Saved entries
☆ ☆ ☆ ☆
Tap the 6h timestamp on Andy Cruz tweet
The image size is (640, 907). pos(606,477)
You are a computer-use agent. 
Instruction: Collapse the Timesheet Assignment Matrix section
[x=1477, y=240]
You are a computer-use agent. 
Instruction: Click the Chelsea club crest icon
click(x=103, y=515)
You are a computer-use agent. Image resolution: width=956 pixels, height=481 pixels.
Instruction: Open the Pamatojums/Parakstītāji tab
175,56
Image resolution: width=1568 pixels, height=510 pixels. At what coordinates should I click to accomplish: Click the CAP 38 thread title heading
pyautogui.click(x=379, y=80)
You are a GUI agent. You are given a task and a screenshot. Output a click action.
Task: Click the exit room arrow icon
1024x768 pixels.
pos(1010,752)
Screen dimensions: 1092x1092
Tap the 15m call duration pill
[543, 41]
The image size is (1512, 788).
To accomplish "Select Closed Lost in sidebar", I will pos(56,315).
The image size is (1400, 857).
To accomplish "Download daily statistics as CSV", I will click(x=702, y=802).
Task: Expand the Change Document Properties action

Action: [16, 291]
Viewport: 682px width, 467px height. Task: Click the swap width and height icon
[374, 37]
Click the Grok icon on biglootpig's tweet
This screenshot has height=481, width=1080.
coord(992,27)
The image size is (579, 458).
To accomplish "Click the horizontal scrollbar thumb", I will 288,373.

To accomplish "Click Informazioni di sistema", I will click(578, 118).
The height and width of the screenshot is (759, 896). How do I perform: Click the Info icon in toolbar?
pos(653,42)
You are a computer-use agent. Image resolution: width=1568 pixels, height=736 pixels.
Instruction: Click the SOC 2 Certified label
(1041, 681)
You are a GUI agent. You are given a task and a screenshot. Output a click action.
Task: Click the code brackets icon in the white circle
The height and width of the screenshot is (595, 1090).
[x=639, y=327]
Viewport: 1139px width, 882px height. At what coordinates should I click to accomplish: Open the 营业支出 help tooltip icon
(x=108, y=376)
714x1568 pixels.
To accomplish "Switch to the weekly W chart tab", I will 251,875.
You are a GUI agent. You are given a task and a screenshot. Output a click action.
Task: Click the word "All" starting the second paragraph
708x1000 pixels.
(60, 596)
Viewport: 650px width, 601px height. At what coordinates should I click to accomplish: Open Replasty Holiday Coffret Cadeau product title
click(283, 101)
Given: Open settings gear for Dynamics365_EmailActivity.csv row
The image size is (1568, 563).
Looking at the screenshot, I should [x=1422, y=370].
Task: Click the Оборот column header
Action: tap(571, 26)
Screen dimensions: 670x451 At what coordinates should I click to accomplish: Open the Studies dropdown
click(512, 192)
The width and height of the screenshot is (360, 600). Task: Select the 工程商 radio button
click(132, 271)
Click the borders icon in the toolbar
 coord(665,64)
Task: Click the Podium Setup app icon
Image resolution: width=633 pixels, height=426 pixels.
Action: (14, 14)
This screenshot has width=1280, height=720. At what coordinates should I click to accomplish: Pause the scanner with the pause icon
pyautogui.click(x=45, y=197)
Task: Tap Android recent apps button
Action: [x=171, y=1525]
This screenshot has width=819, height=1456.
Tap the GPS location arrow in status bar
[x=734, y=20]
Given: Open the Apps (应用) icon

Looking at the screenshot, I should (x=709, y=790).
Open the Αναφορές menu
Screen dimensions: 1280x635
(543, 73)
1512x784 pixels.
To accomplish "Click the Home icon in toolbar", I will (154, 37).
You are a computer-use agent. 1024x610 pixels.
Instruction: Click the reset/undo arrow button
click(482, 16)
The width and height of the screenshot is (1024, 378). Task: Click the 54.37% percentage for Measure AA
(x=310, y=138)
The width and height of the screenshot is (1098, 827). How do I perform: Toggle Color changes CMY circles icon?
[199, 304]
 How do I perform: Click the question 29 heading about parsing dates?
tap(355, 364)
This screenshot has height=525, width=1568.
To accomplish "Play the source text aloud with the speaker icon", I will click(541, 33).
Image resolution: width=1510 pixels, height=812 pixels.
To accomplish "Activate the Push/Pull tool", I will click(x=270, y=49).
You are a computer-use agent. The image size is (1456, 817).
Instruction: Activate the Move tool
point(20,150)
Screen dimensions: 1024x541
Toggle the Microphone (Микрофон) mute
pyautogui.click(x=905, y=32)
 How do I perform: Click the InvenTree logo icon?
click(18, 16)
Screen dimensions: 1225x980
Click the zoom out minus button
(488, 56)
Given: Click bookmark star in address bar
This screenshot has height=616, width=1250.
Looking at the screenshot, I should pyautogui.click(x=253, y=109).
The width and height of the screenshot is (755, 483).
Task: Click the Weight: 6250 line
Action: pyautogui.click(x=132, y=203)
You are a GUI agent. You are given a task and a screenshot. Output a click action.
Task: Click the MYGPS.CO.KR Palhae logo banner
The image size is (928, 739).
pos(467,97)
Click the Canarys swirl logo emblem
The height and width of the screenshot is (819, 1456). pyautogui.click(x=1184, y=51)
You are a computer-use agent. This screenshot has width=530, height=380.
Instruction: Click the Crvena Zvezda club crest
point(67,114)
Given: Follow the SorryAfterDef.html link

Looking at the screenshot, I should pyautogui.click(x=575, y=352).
☆ ☆ ☆ ☆
If a line of the entries holds the word "computer", copy it out.

● FINISHED TASK:
You are a computer-use agent. 
You are a computer-use agent. 
You are a computer-use agent. Image resolution: width=956 pixels, height=481 pixels.
You are a computer-use agent. Image resolution: width=1568 pixels, height=736 pixels.
You are a computer-use agent. 1024x610 pixels.
You are a computer-use agent. The image size is (1456, 817).
You are a computer-use agent. This screenshot has width=530, height=380.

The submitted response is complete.